Robert Mertens
Recollecting Time, 2017-18
Cotton, Conduit, electrical wire, speakers, video projectors Installation Size variable
On a recent trip to Costa Rica, I developed a piece titled "Recollecting Time" in which I was thinking about the time spent traveling alone. I photographed street pavers on the sidewalks of San Jose and traced out the paths taken by myself and students. There is an animation of the paver photographs paired with field recordings of myself traveling through the streets. The photographs are then turned into repeat fabric prints which are then quilted and embroidered with contour drawings of the map tracings. These techniques represent different ways of presenting time at varying speeds of animation and stitching, the speed of the hand and the speed of the machine. "Recollecting Time" Digital Fabric Dye Sublimation Printing, Digital Jacquard Weaving, Digital Embroidery, Machine Quilting, felt, wool, cotton, conduit, junction boxes, projectors, speakers, Animations (1 minute looped) Audio (1 hour looped). Size variable, 2017-2018
Robert Mertens
Monument to Repetition, 2015
9-track Digital Magnetic Tape, fluorescent lights, speakers, speaker and electrical wire Installation size variable
Double cloth tabby weave, 9-track data tape warp and weft containing information from the University of Wisconsin, Madison's gender studies program, fluorescent lights, speakers, audio from an interview with Rachel Rosenthal and an audio advertisement of Suzanne Venker discussing her book "the Flipside"

:::

• EXERCISE DIRECTIONS:
Carry the listing of Robert Mertens installations forward from its last line, keeping the same format.

[Saved data entries]
:::

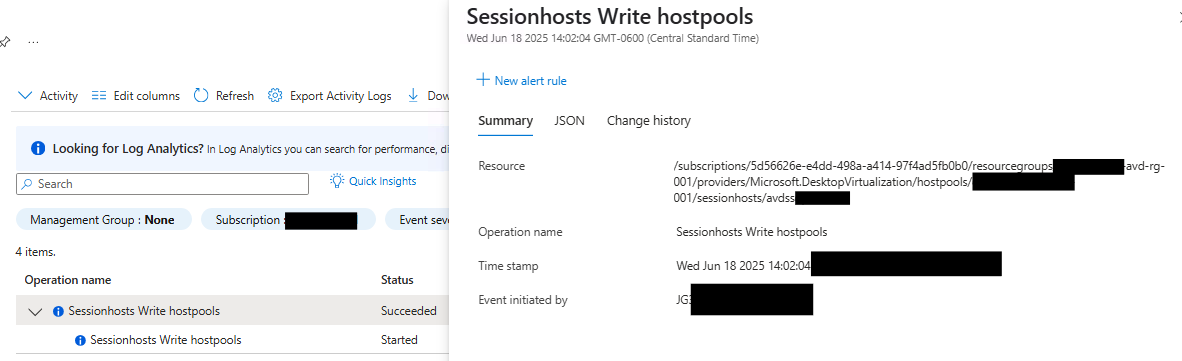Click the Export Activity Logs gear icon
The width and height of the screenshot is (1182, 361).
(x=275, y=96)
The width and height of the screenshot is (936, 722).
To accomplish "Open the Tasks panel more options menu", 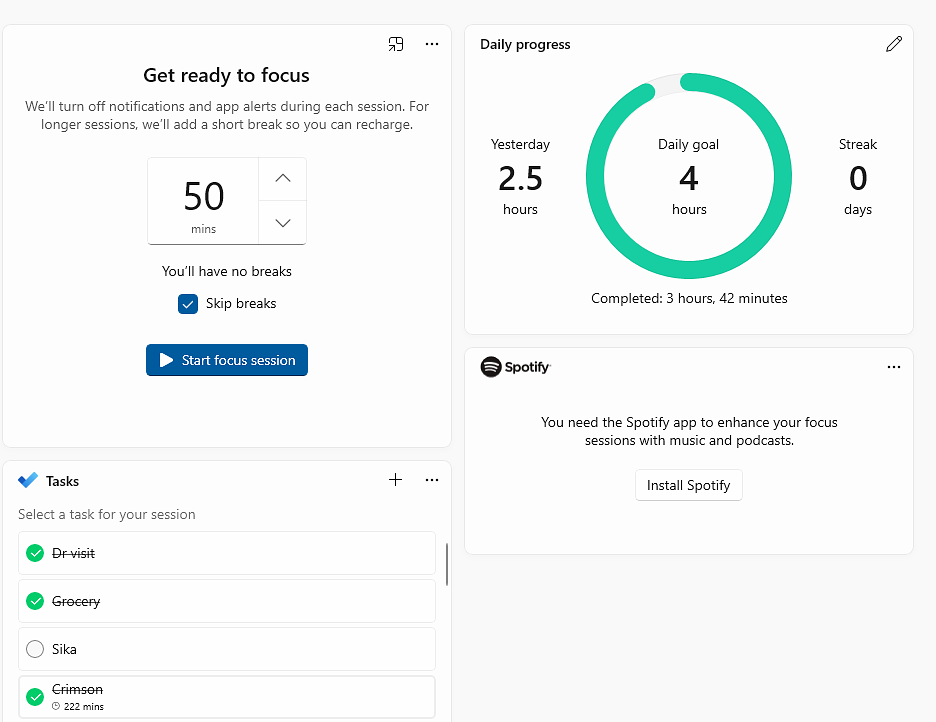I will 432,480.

:::

• RESULT BELOW:
Robert Mertens
Breathe, 2021
Wool, Steel wire, Speakers, Speaker Wire, rust 72" x 36" x 36"
BREATHE is an abstraction of the human body and a consideration of the body as an archeological site. Sound is used to give the piece a living presence, expressing the emotions I’ve felt after being diagnosed with cancer. The basket-form is a vessel not unlike the human body and the processes of felting are the external forces that form us as we grow. The random shaping of the felting process is a metaphor for a lack of control and the rusting process leads to the “death” of the form over time.